Il y a des moments particulièrement difficiles qui sont ceux qui accompagnent tout projet d’envergure ayant pour but d’apporter un plus à la collectivité mais qui peut engendrer des nuisances ou des atteintes à quelques particuliers. Le choix est parfois difficile à faire mais aucun grand projet, à quelle qu’échelle que ce soit, n’aurait vu le jour si des élus n’avaient eu le courage d’arbitrer entre intérêt général et intérêts particuliers.

L’élu doit bien entendu s’imposer de regarder si ces nuisances et/ou atteintes sont d’un niveau acceptable et il a l’impératif devoir de s’assurer que toutes les questions et craintes qui s’expriment trouvent réponse avant tout commencement de travaux, voire de modifier son projet ou l’abandonner.

Au bout du compte il lui appartient de trancher sans nécessairement le faire sur la seule considération de l’impact électoral et de la pression qui s’exerce sur lui en la matière.

Je connais bien ces difficultés en ma qualité de président de l’Entente Oise/Aisne qui réalise des ouvrages de lutte contre les inondations dans le but de mieux protéger les populations que se trouvent dans des zones inondables.

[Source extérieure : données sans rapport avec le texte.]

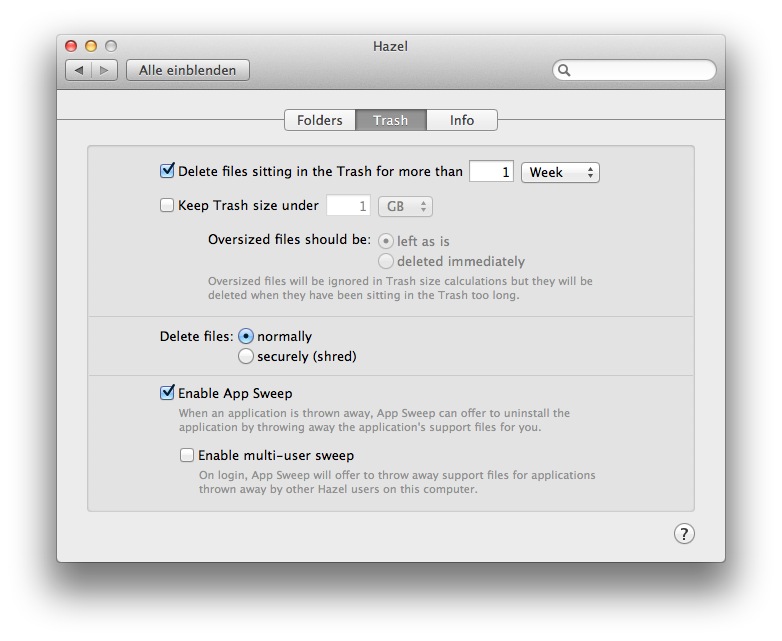Click the help question mark button
The height and width of the screenshot is (641, 782).
point(684,533)
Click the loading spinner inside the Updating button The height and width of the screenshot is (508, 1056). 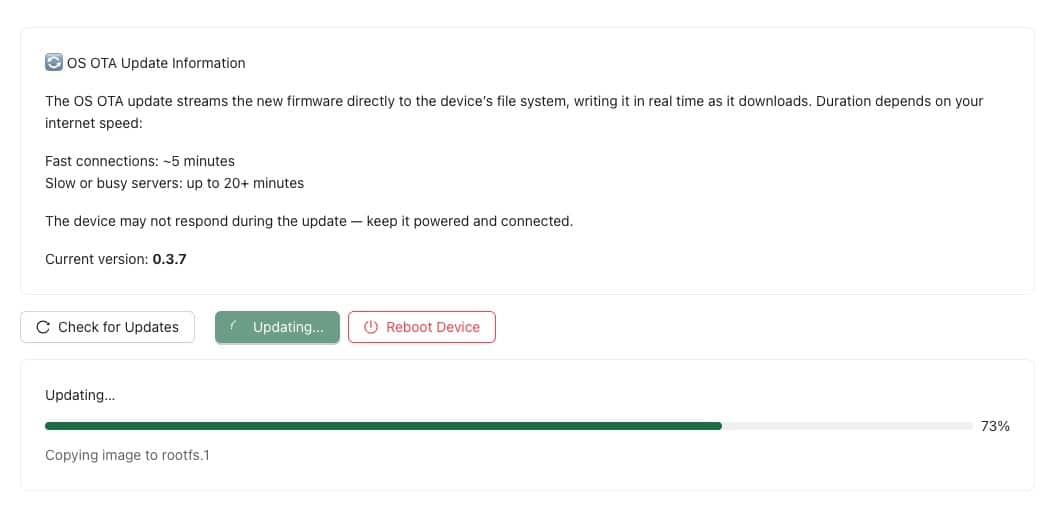[234, 327]
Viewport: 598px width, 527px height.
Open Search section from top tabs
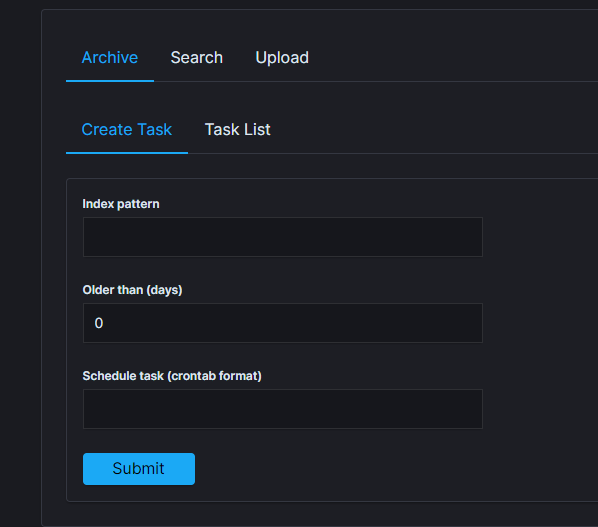[x=196, y=58]
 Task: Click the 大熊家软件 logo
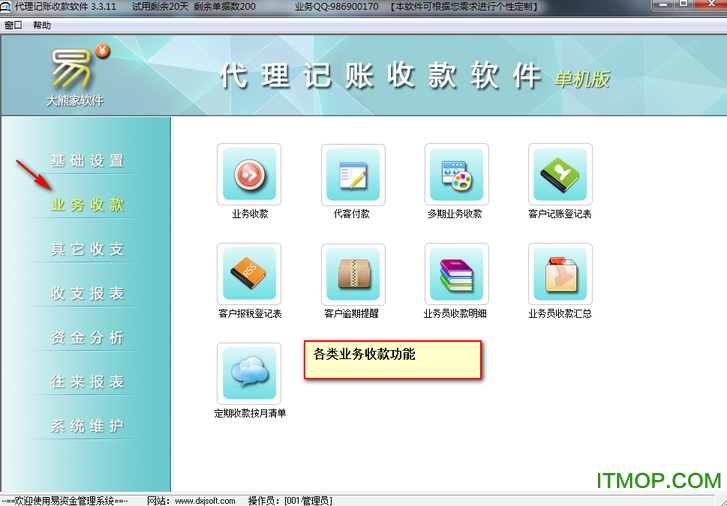tap(75, 76)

Quelques propriétaires font parfois plus de bruit et mobilisent fortement contre des projets qui vont ponctuellement mobiliser des terrains agricoles lors d’une crue (ils sont indemnisés des pertes de récolte) ou qui vont imposer des digues pour ceinturer une cuvette.

Mais, exemple de satisfaction et du devoir accompli, quand l’ouvrage est finalement réalisé et qu’il permet d’exonérer de la crue, comme en janvier dernier dans l’Aisne et l’Oise, entre 400 et 600 habitations de l’inondation, l’élu se félicite d’avoir tenu bon, d’avoir amendé le projet pour le rendre acceptable et d’avoir œuvré pour l’intérêt général.